Any one of these listed above with Taurus' Stellar Tracker .45 ACP Trail Gun which I own in the 4" unported titainium model that weighs only 23 oz. and am considering another purchase of a 2" snubby stainless Taurus Tracker that weighs 23.8 oz.

These are found in their compact line up


----------



## Spyider (Nov 11, 2005)

I believe he said he appreciated any help. But saying he should of got a .22 pistol when he already has a .45 isn't going to do any help. To me, .45 ACP ammo is cheap as hell. Can get some surplus stuff for as low at $7 a box of 50 rds. More better stuff for plinking - $9-15 per 50 rds. Self defense rds - hella lot more up to what? $20 for a box of 25?

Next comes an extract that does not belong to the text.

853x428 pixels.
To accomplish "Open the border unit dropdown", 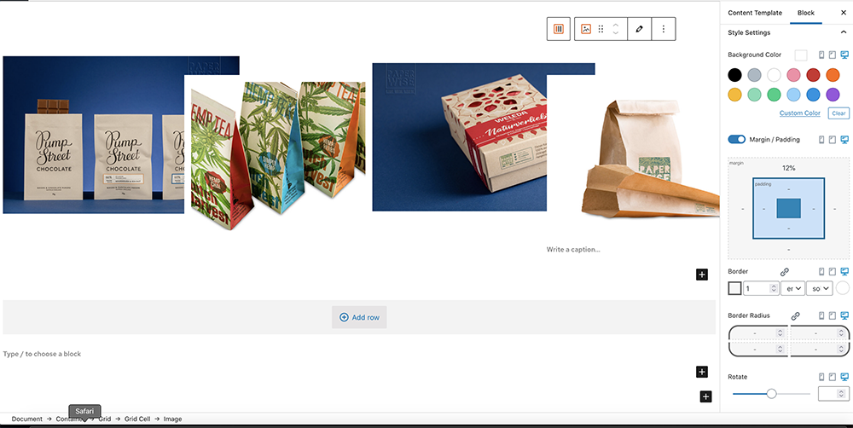I will point(792,289).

Anyways, recoil is recoil, I wouldn't downgrade to a smaller pistol just for the recoil. 45. ACP recoil really isn't that bad..(maybe its because my USP reduces some of it). I would rather get something bigger like a 9mm or .45 ACP for my first pistol (which is what I did) and get used to the recoil faster.

Oh and, with that $200-300 spent on a 22 pistol, you could skip the pistol and buy a **** load of ammo. If I am correct, there are reduced recoil rounds out there for the .45 auto and they arn't expensive at all.


----------